Day 5

Review

Population Mean

\[\mu = {1 \over N}\sum\limits_{i=1}^Nx_i\]

\[\mu = {\sum\limits_{i=1}^Nx_i\over N}\]

Sample Mean

\[\bar{x} = {1 \over n}\sum\limits_{i=1}^nx_i\]

\[\bar{x} = {\sum\limits_{i=1}^nx_i\over n}\]

Spread of data

Range

\[\text{Range} = \text{Maximum} - \text{Minimum}\]

\[ \begin{array}{|c|c|c|c|c|c|c|c|c|} \hline \text{Species A} & 3.11 & 2.95 & 2.00 & 2.62 & 3.34 & 3.41 & 2.13 & 2.81 & 1.80 & 2.89 \\ \hline \text{Species B} & 3.43 & 3.33 & 3.03 & 3.40 & 3.32 & 3.13 & 2.81 & 3.04 & 3.38 & 3.24 \\ \hline \end{array} \]

Smaller spread is usually closer to the mean

Larger spread is usually further from the mean

Variance

Population variance (denoted $\sigma^2$):

\[\sigma^2 = {{{\sum\limits_{i=1}^N}(x_i-\mu)^2}\over N}\]

Sample variance (denoted $s^2$):

\[s^2 = {{{\sum\limits_{i=1}^n}(x_i-\bar{x})^2}\over (n-1)}\]

Standard Deviation

\[\sqrt{\sigma^2}=\sigma \rightarrow \text{Population Standard Deviation}\]

\[\sqrt{s^2}=s \rightarrow \text{Sample Standard Deviation}\]

What is the variance and standard deviation of the data below?

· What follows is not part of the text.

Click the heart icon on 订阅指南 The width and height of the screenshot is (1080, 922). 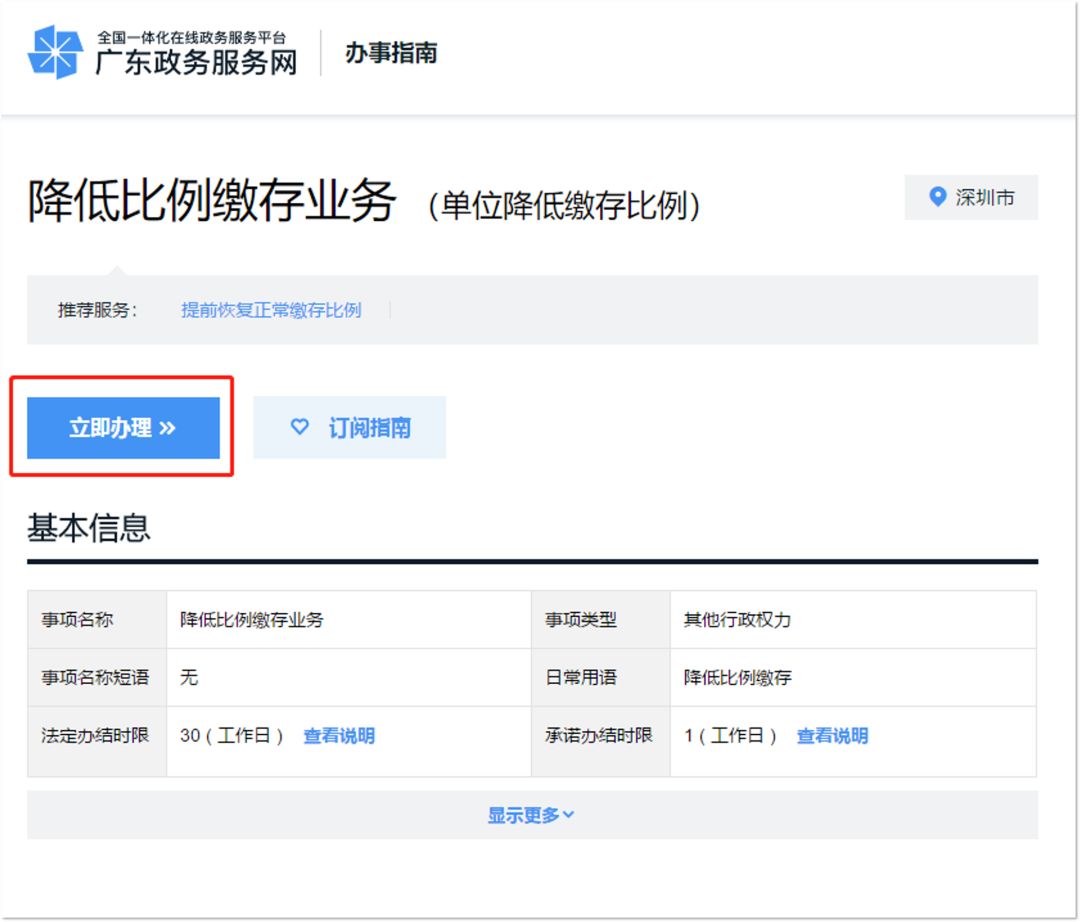(299, 427)
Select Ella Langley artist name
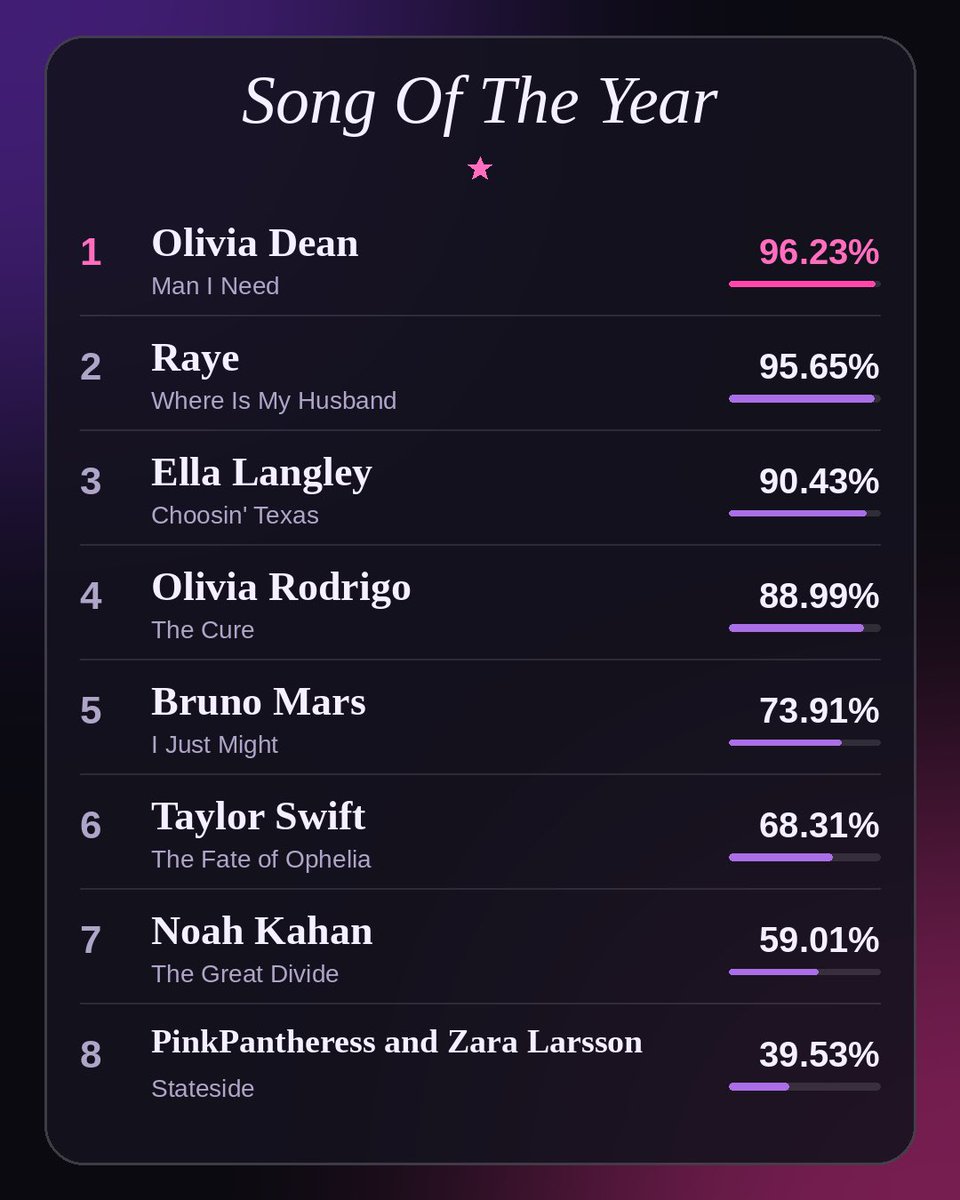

\[ \begin{array}{|c|c|c|c|c|c|c|c|c|} \hline \text{Year} & 2004 & 2005 & 2006 & 2007 &2008 & 2009 & 2010 \\ \hline \text{Price} & 1.347 & 1.737 & 2.026 & 2.298 & 2.651 & 1.802 & 2.222 \\ \hline \end{array} \]

\[\bar{x}=2.012\]

The Empirical Rule

For a population that has an approximately bell-shaped distribution:

$\approx 68\%$ of the data is within ONE standard deviation of the mean

\[\approx 68\% = \begin{cases} \mu - \sigma \\ \mu + \sigma \end{cases}\]

$\approx 95\%$$ of the data is within TWO standard deviations of the mean

\[\approx 95\% = \begin{cases} \mu - 2\sigma \\ \mu + 2\sigma \end{cases}\]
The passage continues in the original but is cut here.